▶ [Tu objetivo]
Indica si cada afirmación concuerda con el artículo sobre los mensajes de fin de 1995. Responde sí o no y cita las palabras del artículo que lo deciden.
(a) El regreso de los comunistas en Polonia causó estupefacción.
(b) Guenadi Ziuganov afirma admirar el "pensamiento" de Lenin.
(c) El mensaje de Francia fue más claro que el de Rusia.

▶ [Documento]
Dos curiosos mensajes de fin de año
En este final de 1995, el mundo ha recibido dos mensajes: uno, muy claro, de Rusia. El otro, más velado pero igual de intenso, de Francia. Los dos mensajes se refieren a la evolución del capitalismo y, más exactamente, de lo que ahora se llama públicamente "la economía de mercado".El regreso de los comunistas en Polonia causó sorpresa. Pero ese mismo regreso triunfante de los comunistas en Rusia ha producido estupefacción. Pocos militantes parecen menos bolcheviques que el nuevo presidente de la República de Polonia, Alexandr Kwasniewski. Pero Guenadi Ziuganov, el jefe del primer partido de Rusia, es un comunista que afirma admirar el "pensamiento" de Lenin y la "grandeza patriótica" de Stalin. Decididamente, ha sido una suerte que los neonazis austríacos hayan mordido el polvo; de lo contrario, a cinco años del 2000, habría que constatar el regreso simultáneo de Stalin y Hitler.
¿Cuál es el mensaje de esos millones de rusos que han votado por el partido comunista? En primer lugar, un mensaje que hace saber al mundo que la caída de la Unión Soviética en 1991 no resolvió ninguno de los problemas que en la época zarista prepararon -si no justificaron- el advenimiento de la revolución de 1917. Sólo que con los zares había un ejército, una nobleza e incluso muchas veces un pueblo orgulloso de ser ruso. Víctima, pero orgulloso. En las novelas de Tolstói o Chéjov no se lee otra cosa.

Entradas de un conjunto de datos:
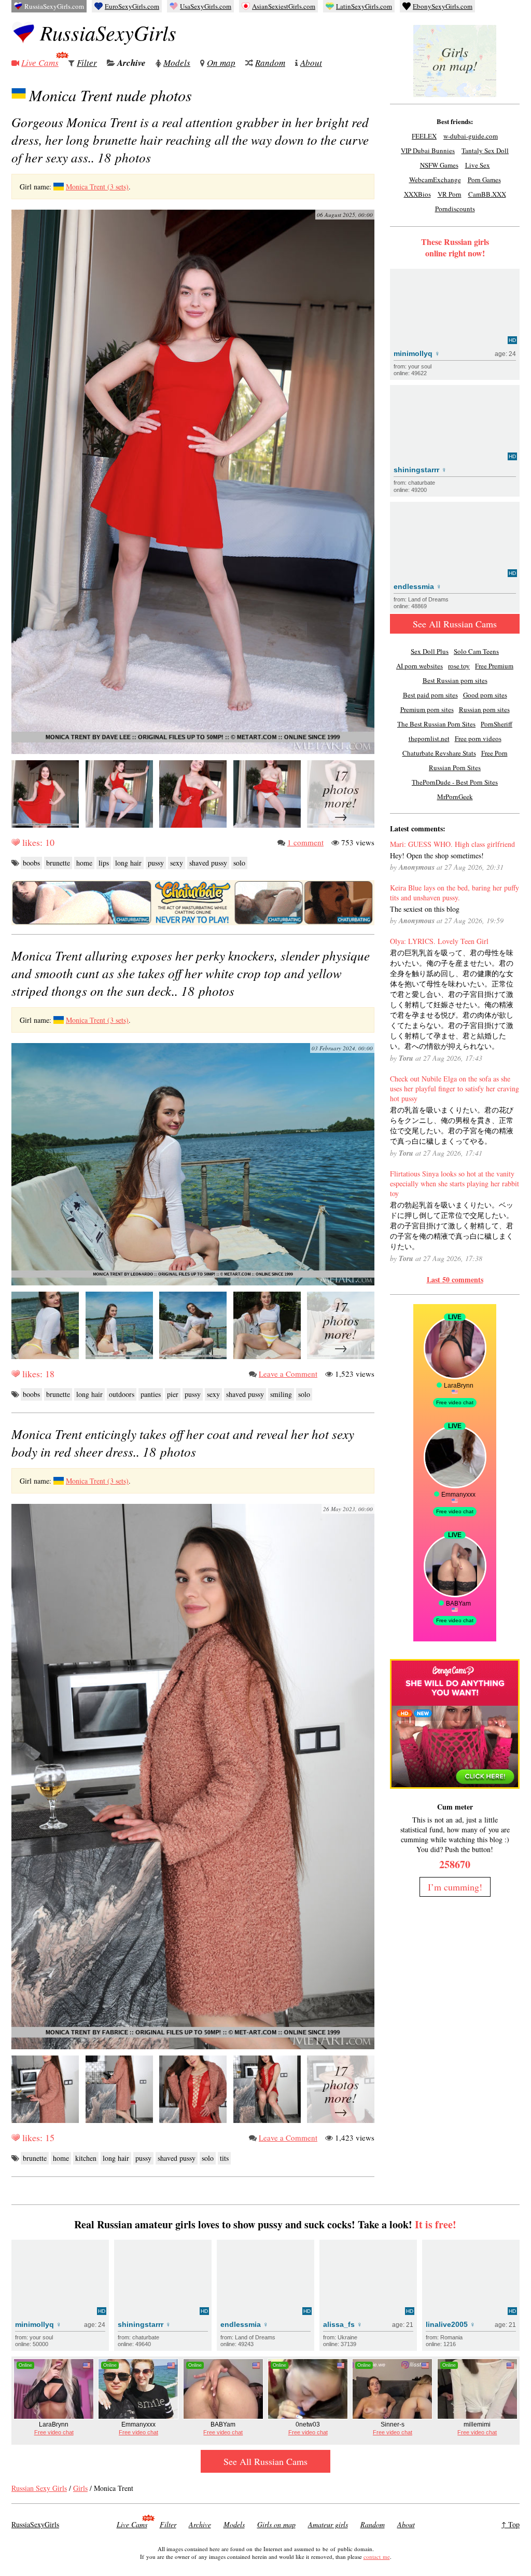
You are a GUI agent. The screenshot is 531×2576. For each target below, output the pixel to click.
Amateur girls (328, 2524)
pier (172, 1394)
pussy (156, 863)
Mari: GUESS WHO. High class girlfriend (452, 844)
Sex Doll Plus (430, 651)
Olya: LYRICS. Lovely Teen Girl (439, 941)
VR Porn (450, 194)
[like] (15, 842)
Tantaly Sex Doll (485, 150)
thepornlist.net (429, 738)
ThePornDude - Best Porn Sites (455, 782)
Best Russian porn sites (455, 680)
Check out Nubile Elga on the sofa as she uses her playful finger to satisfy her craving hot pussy (454, 1088)
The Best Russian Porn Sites (436, 724)
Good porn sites (485, 695)
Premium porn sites (427, 709)
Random (270, 62)
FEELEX (424, 136)
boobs (31, 863)
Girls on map (276, 2524)
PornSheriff (496, 724)
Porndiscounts (455, 208)
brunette (58, 863)
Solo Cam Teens (476, 651)
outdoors (121, 1394)
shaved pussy (208, 863)
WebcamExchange (435, 179)
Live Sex (477, 165)
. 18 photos (190, 139)
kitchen (85, 2158)
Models (176, 62)
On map (221, 62)
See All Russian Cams (455, 624)
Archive (131, 63)
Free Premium (494, 665)
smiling (281, 1394)
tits (224, 2158)
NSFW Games (439, 165)
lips (104, 863)
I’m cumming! (455, 1887)
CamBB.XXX (487, 194)
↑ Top (510, 2524)
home (84, 863)
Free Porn (494, 753)
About (311, 62)
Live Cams (40, 62)
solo (239, 863)
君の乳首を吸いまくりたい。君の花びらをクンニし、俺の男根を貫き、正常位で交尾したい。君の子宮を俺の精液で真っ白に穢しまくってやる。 (451, 1125)
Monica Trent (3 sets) (97, 186)
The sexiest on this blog (424, 909)
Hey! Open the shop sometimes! (437, 855)
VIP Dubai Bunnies (428, 150)
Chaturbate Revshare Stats (439, 753)
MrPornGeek (455, 796)
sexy (176, 863)
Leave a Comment (288, 1373)
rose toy (459, 665)
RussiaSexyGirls (108, 32)
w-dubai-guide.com (470, 136)
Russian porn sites (484, 709)
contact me (377, 2556)
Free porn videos (478, 738)
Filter (87, 62)
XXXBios (417, 194)
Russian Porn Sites (455, 767)
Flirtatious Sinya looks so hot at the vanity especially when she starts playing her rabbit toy (454, 1183)
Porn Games (484, 179)
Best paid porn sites (430, 695)
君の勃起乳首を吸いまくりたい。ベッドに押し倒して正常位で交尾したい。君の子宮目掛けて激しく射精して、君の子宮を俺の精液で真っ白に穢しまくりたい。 (451, 1225)
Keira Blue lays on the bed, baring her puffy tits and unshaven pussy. (454, 892)
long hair (128, 863)
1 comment (305, 842)
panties (151, 1394)
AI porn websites (419, 665)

▶ [Solución propuesta]
(a) No: «El regreso de los comunistas en Polonia causó sorpresa.»
(b) Sí: «es un comunista que afirma admirar el "pensamiento" de Lenin y la "grandeza patriótica" de Stalin»
(c) No: «uno, muy claro, de Rusia. El otro, más velado pero igual de intenso, de Francia.»